Bin Laden’s death at the hands of a small team of American ninjas deep in Pakistan sends the world — especially our enemies — a powerful and much-needed reminder of some essential American attributes: courage, audacity, resolve, competence, honor, patriotism, loyalty, lethality. ”Don’t Tread on Me.” That simple message, that re-affirmation, it seems to me, is the real significance of Sunday night’s attack — more than any immediate, direct operational impact it may or may not have on the War on Terror generally or the fight in Afghanistan specifically. As Victor Davis Hanson has noted, the fact that bin Laden met his Maker on the receiving end of a Navy SEAL’s gun fired at close range, rather than a Hellfire missile launched from a bloodless unmanned Predator, is extremely significant. Not to put too fine a point on it, but in an Arab/Middle Eastern culture where this sort of thing still really matters, the U.S. assault screams out “massive cojones,” and plays hugely in our favor in terms of the strong-vs.-weak-horse narrative that has dominated jihadist discourse vis-à-vis the United States.
This is no doubt a blow to al-Qaeda. Yes, the organization has dramatically morphed and disaggregated since 2001. Bin Laden’s day-to-day role was minimal, if non-existent. But as the movement’s great charismatic leader, to whom all members swore personal allegiance, OBL’s symbolic significance was tremendous. Again, in the all-important psychological battle, the test of wills, the war of ideas, bin Laden’s ignoble demise — in hiding for years, constantly on the run, unable to operate, literally walled off from the outside world — is a major blow, especially for the millions of disaffected youth across the ummah
contemplating whether to sign on with the global jihad. Attacking America apparently ends not in victory and the romance of martyrdom, but in an unceremonious dumping at sea with the U.S. military officiating. Coming on top of the great Middle Eastern revolts of 2011, in which al-Qaeda’s meme has been mostly irrelevant, if not outright rejected by the youth on the streets, bin Laden’s death is very bad news indeed for the future of worldwide takfirism.
As others have remarked, the Pakistani angle to these events could be deeply troubling. More needs to be learned before final judgment is rendered. Exactly how egregious an example was this of the duplicity of the Pakistani ISI? What role did the Pakistani military and security services play in the overall operation? How extensive was their support? Will the incident prove to be the final nail in the coffin of what remains of the tattered U.S.-Pakistani strategic partnership? Or will it provide the basis for some new beginning of enhanced trust and cooperation?
Thank God for the men and women of the American military. Kudos to U.S. intelligence. Deep appreciation to President Bush for his leadership and courage in launching the War on Terror, including some of its most controversial aspects.

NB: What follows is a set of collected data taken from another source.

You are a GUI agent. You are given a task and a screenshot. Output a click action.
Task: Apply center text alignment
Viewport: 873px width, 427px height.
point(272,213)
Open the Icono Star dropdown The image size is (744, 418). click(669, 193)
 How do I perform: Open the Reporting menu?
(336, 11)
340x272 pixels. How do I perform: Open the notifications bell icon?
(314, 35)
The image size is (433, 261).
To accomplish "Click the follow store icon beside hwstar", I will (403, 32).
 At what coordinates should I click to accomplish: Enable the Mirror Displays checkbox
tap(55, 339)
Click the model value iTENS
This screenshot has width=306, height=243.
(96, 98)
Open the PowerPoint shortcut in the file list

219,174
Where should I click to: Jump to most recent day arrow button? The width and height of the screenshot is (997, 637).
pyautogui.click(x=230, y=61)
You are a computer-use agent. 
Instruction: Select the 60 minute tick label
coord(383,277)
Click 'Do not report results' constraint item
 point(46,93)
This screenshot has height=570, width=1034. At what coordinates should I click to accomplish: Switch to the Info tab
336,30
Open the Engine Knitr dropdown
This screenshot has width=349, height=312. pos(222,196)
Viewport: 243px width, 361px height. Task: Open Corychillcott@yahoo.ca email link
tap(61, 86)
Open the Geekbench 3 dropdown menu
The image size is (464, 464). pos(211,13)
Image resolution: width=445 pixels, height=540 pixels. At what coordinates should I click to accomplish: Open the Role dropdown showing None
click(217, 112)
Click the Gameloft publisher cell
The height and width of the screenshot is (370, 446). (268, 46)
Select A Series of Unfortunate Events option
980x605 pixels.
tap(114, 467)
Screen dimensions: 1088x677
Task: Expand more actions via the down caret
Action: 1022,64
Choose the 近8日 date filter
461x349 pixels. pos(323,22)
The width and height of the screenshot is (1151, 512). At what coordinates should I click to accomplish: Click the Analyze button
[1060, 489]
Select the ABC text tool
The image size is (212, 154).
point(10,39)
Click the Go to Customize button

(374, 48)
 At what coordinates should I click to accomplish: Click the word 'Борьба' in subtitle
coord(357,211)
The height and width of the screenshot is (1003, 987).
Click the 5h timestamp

And great credit to President Obama in his finest hour as our commander-in-chief. The ghosts of the failed Iran hostage rescue and of Black Hawk Down could not but have weighed heavily on him at that fateful, extremely lonely moment of decision when he green-lighted the daring helicopter assault. He well deserves our praise and our deep thanks.
— John Hannah, who was national-security adviser to Vice President Dick Cheney, is a senior fellow at the Foundation for Defense of Democracies.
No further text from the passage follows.